Gateway vs
Service Mesh
Managing North-South traffic (Clients to Servers) vs East-West traffic (Server to Server).
Architectural Strategy
In a distributed system, communication is the biggest overhead. The question is: Where do the cross-cutting concerns (Auth, Retry, Observability) live?
The Central Gateway
North-South Focus
Designed to handle requests coming into your data center. It's the "Front Door".
• Handles JWT verification for mobile/web apps.
• Protocol translation (HTTP/2 to internal gRPC).
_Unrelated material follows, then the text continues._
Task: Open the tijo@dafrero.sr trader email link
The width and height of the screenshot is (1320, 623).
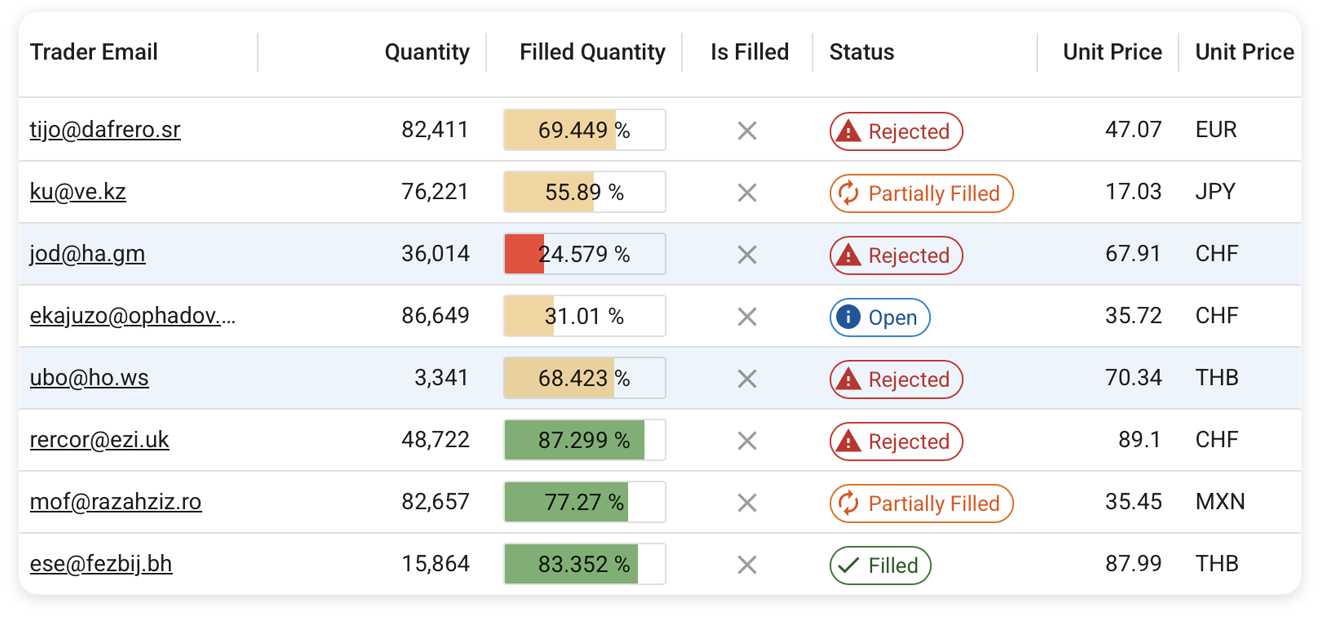Action: [106, 129]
• SSL Termination at the edge.
"See Phase 2: API Gateways for the technical implementation of rate-limiting and routing."
The Service Mesh (Istio/Linkerd)
East-West Focus
Designed to handle requests between your microservices. It uses a **Sidecar Proxy** (Envoy) attached to every service instance.
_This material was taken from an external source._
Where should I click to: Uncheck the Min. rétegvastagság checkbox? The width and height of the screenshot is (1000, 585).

• mTLS: Automatic encryption between services.
• Retries: Intelligent retry logic without changing app code.
• Shadowing: Mirroring traffic to test new versions.
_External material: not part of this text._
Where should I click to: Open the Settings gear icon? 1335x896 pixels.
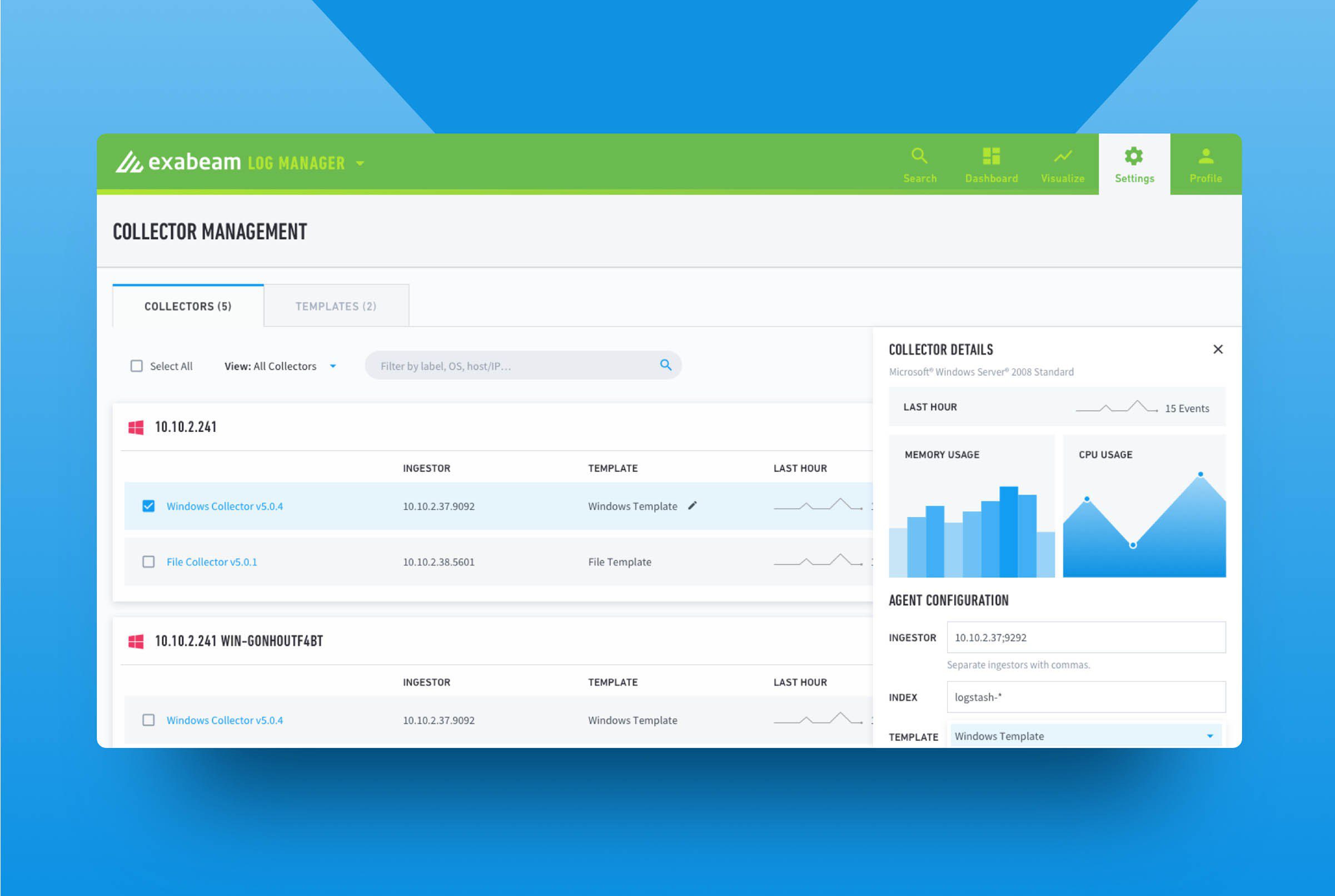(1134, 156)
Symmetry of Concerns: Comparison
| Feature | API Gateway | Service Mesh |
|---|---|---|
| Traffic Direction | North-South | East-West |
| Deployment | Centralized / Cluster | Sidecar per service |
| Authentication | JWT / API Keys | mTLS / Spiffe |
| Responsibility | Business / Products | Networking / Operations |
| Performance | Single point latency | Distributed overhead |
Interview Guidance
"When would you use both?"
In a mature enterprise, you use an API Gateway (Kong) to expose your product to the world and a **Service Mesh** (Istio) to manage the internal spaghetti of 100+ microservices.
The "Complexity" Warning
Don't start with a Service Mesh. It adds massive operational overhead. In an interview, always mention that "A Service Mesh is for Day 2 operations, not Day 1."